DATA EXTRACT
--- --- ---
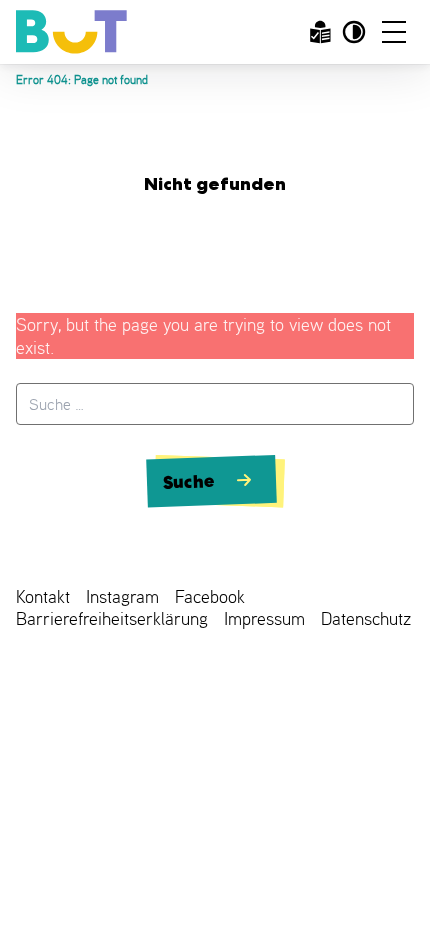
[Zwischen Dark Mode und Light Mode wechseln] (354, 32)
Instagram (122, 596)
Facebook (210, 596)
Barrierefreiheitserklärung (112, 618)
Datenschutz (366, 618)
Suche (189, 481)
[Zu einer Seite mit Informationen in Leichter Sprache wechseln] (320, 32)
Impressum (264, 618)
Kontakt (43, 596)
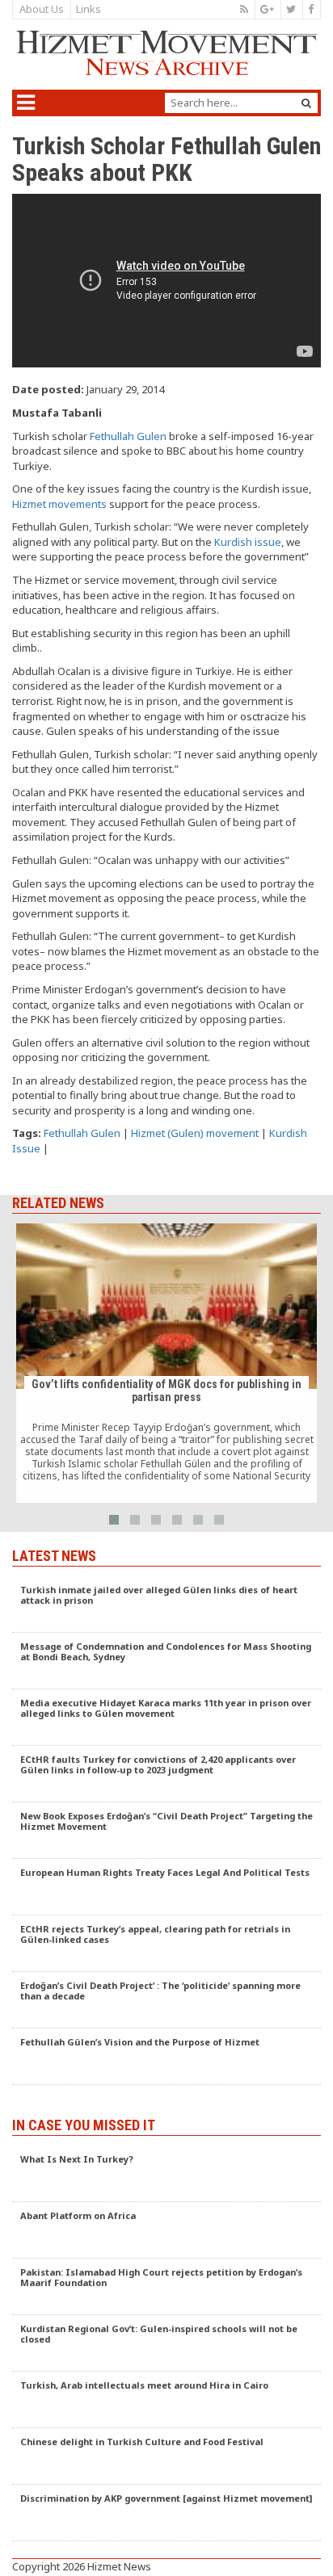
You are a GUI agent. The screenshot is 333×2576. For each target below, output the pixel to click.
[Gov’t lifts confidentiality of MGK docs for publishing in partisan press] (166, 1363)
--- --- ---
PROBLEM STATEMENT
Which lines in the records above include the word "wechseln"? Copy them out.

ANSWER SPACE
[Zwischen Dark Mode und Light Mode wechseln] (354, 32)
[Zu einer Seite mit Informationen in Leichter Sprache wechseln] (320, 32)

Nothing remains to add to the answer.